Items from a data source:
______

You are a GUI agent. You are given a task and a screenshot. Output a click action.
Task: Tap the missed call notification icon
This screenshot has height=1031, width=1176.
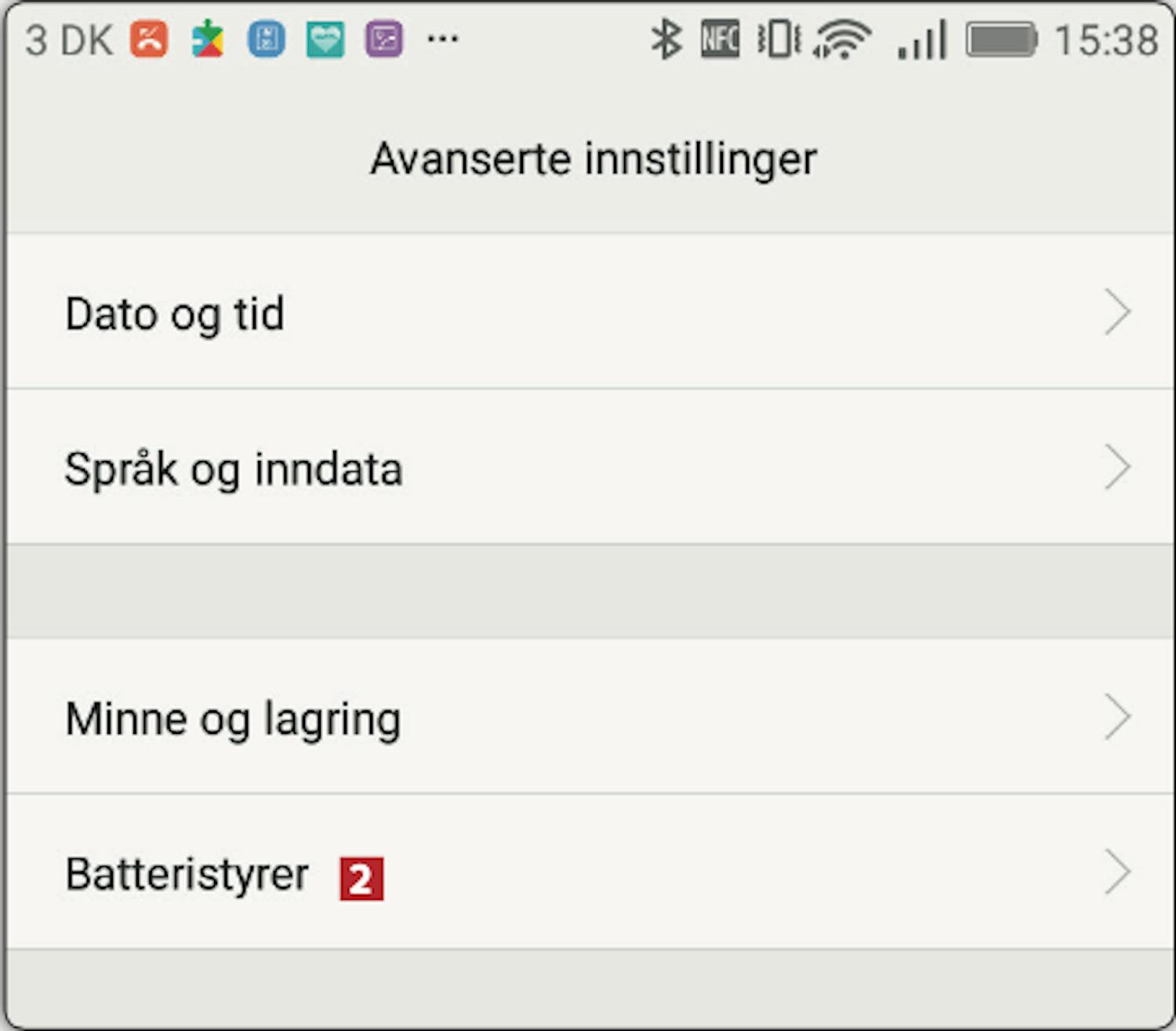(149, 39)
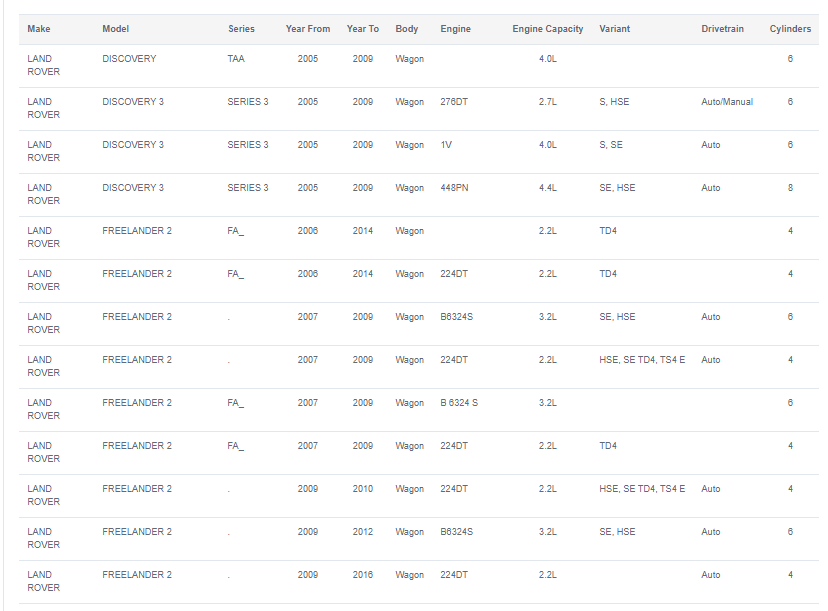Image resolution: width=828 pixels, height=611 pixels.
Task: Click the Make column header
Action: pos(39,29)
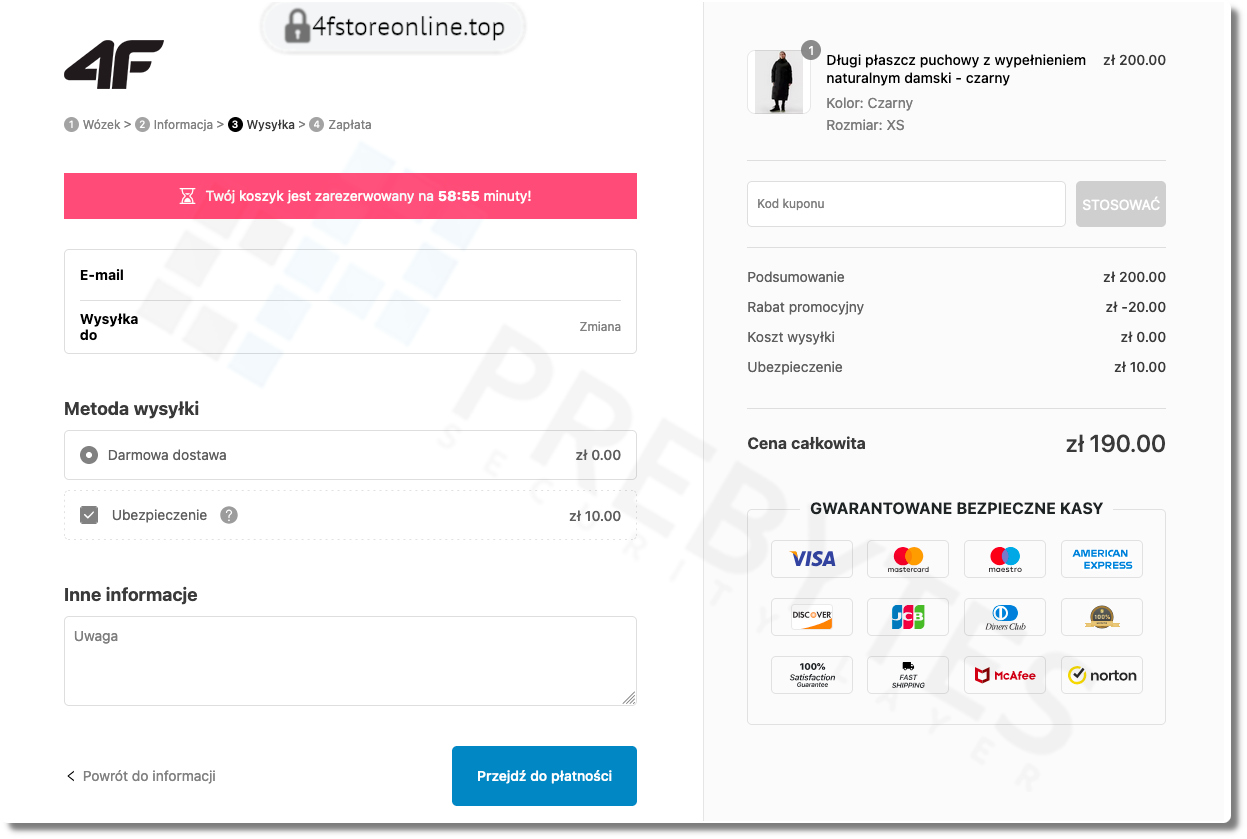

______

§ Exercise goal: Repeat every line above exactly, minus the pictures.

§ Task output:
You are a GUI agent. You are given a task and a screenshot. Output a click action.
Task: Tap the missed call notification icon
This screenshot has height=1031, width=1176.
(149, 39)
Image resolution: width=828 pixels, height=611 pixels.
Task: Click the Make column header
Action: pos(39,29)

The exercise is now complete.